Adhesion refers to the intermolecular forces attracting a molecule in the liquid phase to a molecule in the solid phase.

In the representation on the right:


  • molecules in the liquid are represented as O

  • attractive intermolecular forces between the particles in the liquid are shown as red arrows

  • Cohesive forces are therefore shown as red arrows
  • molecules in the solid are represented as O

  • attractive intermolecular forces between the particles in the liquid and the particles in the solid are shown as green arrows

  • Adhesive forces are therefore shown as green arrows
Liquid Phase
    
O
O
O
  ↓ ↑   ↓ ↑   ↓ ↑ cohesion
O
O
O
  ↑ ↓  ↑ ↓   ↑ ↓ adhesion
OOOOOOOOOOOOOO
Solid Phase

The strength of the adhesive force (adhesion) between molecules in the liquid and molecules in the solid will therefore depend on the nature of the molecules making up the liquid and the solid.

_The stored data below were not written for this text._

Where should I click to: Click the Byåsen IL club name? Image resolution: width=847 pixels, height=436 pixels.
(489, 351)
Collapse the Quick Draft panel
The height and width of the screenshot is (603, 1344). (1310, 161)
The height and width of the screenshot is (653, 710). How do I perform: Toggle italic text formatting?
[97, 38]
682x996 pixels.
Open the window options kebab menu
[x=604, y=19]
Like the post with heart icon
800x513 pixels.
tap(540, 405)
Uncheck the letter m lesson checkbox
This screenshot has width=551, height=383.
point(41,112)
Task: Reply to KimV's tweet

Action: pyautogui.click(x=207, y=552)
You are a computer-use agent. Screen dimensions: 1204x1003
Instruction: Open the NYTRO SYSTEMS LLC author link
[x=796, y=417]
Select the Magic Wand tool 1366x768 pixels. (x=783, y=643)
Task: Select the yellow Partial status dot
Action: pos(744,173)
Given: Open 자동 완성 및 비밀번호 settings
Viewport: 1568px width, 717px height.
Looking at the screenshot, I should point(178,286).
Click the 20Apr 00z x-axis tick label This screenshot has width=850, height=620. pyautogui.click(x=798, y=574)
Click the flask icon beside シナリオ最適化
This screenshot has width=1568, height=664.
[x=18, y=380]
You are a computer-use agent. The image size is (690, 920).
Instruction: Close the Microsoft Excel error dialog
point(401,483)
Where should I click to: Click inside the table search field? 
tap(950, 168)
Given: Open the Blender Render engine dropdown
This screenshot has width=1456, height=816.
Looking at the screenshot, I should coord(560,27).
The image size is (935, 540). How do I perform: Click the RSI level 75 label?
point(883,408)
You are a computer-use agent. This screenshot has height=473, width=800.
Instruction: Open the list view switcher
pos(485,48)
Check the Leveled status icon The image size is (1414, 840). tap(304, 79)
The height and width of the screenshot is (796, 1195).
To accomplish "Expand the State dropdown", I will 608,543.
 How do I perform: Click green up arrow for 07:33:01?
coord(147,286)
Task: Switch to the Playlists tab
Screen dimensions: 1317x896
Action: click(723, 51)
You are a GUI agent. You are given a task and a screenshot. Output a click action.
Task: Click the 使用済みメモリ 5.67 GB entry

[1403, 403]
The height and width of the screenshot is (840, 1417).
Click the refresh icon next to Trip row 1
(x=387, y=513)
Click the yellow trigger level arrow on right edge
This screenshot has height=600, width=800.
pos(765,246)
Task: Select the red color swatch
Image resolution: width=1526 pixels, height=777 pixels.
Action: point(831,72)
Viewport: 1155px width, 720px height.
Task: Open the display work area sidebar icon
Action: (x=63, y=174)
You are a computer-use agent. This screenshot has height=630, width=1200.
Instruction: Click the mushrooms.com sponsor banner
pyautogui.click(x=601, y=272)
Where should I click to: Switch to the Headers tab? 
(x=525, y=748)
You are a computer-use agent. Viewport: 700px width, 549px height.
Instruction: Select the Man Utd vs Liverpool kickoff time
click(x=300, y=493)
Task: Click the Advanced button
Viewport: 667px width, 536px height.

The more similar the molecules in the liquid and the molecules in the solid are, the stronger the adhesive force is likely to be.
For example, water molecules are polar and the surface of silica glass is polar so the force of adhesion between water and silica is likely to be quite strong.
Water is polar but paraffin wax is non-polar, so the force of adhesion between water and wax is likely to be quite weak.
Hexane is non-polar and paraffin wax is non-polar, so the force of adhesion between hexane and wax is likely to be quite strong.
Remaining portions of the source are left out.